The Troubling Rise of Anti-Semitism on College Campuses

October 27th 2014

Matthew Segal

Just hours after Yom Kippur, the Jewish holiday of atonement, graffiti swastikas were painted at Emory University on an Alpha Epsilon Pi fraternity house, consisting of primarily Jewish members. 

This is not an isolated incident. As the Emory Wheel, the official student newspaper, reported a few weeks earlier: swastikas were also discovered in the school library and campus police were notified. 


Emory is hardly aberrant. 

Earlier this year, a Jewish student at Temple University in Philadelphia was assaulted when he nonviolently confronted a group, Students for Justice in Palestine, about his disagreements with their policy positions. In response to his dissenting stance, he was punched in the face and called a “baby killer,” “Zionist pig” and “kike.”

Just two weeks ago, another student at Penn State pleaded guilty to "charges of ethnic intimidation and criminal mischief for painting a swastika as part of a fraternity 'prank.'" 

The list of examples, unfortunately, go on-- as this video indicates:   

A 2011 study of more than 1,400 students by the Institute for Jewish and Community Research found that more than 40% of students report anti-Semitism exists on their college campus.

Anti-Semitism, in other words, is pervasive. 

While it's hard to pinpoint the specific catalysts for the ebbs and flows of each incendiary act against Jewish students, the rise a movement called BDS is a particularly troubling indicator.

BDS, which stands for Boycotts, Divestment, and Sanctions on Israel, started in 2005 and according to the human rights organization, The Simon Wiesenthal Center, is a "thinly-disguised effort to coordinate and complement the violent strategy of Palestinian, Arab, and Muslim 'rejectionists' who have refused to make peace with Israel."  

The movement claims to use "“punitive economic means” to apply pressure on Israel for its wrongdoings to the Palestinian territories. But as The Simon Wiesenthal Center also states, "unlike the Montgomery Bus Boycott—which invoked Christian love against white racism— BDS habitually crosses the line from legitimate criticism of Israeli government policies to historically toxic language demonizing the Jewish State and its supporters everywhere."

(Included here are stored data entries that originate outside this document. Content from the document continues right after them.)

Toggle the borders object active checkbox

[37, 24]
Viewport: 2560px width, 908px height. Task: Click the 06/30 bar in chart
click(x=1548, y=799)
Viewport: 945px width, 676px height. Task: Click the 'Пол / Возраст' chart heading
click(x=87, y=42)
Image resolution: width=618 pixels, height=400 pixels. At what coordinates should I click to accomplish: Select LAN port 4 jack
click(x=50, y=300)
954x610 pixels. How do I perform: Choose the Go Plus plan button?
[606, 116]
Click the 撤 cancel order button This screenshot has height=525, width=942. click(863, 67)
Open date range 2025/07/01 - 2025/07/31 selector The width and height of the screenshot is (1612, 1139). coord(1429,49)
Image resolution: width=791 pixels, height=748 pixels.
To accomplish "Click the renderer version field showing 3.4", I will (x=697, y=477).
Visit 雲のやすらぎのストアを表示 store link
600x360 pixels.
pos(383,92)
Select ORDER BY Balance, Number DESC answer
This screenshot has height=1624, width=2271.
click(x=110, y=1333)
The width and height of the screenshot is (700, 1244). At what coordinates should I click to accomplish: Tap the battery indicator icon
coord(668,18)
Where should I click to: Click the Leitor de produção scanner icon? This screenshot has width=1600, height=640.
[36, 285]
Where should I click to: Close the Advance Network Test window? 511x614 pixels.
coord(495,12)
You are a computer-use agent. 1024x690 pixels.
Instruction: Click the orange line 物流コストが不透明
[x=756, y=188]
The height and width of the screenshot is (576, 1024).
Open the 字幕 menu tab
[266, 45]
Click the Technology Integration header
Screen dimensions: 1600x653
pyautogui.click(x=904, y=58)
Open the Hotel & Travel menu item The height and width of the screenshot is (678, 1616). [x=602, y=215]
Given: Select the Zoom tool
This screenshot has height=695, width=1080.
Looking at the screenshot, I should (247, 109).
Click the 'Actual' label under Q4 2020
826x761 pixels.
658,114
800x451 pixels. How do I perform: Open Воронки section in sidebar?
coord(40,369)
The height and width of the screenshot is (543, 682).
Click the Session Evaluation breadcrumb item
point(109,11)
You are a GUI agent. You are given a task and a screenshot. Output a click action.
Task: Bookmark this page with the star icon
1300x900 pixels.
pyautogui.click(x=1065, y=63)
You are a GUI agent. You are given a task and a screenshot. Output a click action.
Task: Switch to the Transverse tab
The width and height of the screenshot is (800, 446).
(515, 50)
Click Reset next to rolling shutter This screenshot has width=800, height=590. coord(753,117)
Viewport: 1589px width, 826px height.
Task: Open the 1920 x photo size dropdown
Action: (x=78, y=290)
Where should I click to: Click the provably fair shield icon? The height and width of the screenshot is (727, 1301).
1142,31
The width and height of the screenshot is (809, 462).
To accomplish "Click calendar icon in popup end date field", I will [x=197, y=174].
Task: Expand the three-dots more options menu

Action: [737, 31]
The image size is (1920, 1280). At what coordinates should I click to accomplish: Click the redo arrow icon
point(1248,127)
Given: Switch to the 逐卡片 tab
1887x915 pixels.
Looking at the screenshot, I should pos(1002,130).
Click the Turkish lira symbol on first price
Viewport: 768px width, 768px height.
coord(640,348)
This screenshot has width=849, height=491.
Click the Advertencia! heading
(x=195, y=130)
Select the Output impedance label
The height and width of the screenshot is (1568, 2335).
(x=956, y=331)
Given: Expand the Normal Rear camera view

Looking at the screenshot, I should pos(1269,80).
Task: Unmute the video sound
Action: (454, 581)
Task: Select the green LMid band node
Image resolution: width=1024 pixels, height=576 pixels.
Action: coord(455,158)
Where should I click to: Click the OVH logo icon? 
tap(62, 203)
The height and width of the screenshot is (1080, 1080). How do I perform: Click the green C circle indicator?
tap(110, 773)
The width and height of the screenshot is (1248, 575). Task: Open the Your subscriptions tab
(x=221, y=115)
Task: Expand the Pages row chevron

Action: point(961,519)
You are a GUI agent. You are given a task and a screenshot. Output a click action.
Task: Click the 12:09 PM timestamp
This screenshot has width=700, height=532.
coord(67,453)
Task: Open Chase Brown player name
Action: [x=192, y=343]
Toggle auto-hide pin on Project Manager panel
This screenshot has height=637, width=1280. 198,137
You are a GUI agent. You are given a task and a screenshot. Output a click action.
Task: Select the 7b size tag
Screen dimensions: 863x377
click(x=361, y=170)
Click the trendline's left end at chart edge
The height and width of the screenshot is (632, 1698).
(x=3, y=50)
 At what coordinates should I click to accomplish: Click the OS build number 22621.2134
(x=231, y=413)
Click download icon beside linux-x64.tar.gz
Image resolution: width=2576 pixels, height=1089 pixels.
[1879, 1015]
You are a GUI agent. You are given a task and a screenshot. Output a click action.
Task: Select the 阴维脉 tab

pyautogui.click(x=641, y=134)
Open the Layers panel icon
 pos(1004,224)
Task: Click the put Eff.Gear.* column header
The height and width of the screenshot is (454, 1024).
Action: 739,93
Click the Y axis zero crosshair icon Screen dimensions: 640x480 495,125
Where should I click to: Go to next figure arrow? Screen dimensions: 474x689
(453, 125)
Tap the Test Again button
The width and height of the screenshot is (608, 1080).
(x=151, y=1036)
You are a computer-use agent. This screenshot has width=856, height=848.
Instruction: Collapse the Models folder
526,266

According to the report from the Simon Wiesenthal Center, members of the BDS movement regularly compare Jewish people to Nazis, unfairly single out Israel as an enemy of human rights (while flagrantly ignoring the abysmal human rights records of many of its neighboring countries) and deny Israel's right to exist, despite its longstanding recognition from the UN since 1949. 

At DePaul University in Chicago last spring, students organized and voted to "divest from corporations that profit off of human rights violations perpetrated against Palestinians via the illegal Israeli occupation of Palestine."

As one student said, "Jewish students definitely [felt] singled out by this DePaul divest referendum. Rather than talking about socially responsible investing as a whole (ie: divesting from oil companies, etc), we just singl[ed] out one community [by] talking about Israel." 

The student goes onto mention Human Rights Watch data, which cites the oppressive tactics of Iran and Saudi Arabia toward women and homosexuals, wondering why they are not included in the BDS campaign.

Above all, if anti-Israel students were truly civil, thoughtful and moderate, they wouldn't have to hinder free speech. In 2010, student protesters at UC Irvine typified their extremism, by preventing then-Israeli ambassador Michael Oren from speaking at the university. The video is here: 

Without question, people have a right to their beliefs. But the notion of censoring the speech of (as well as trying to intimidate) those who disagree with you is both deeply illiberal and antithetical toward an educational environment.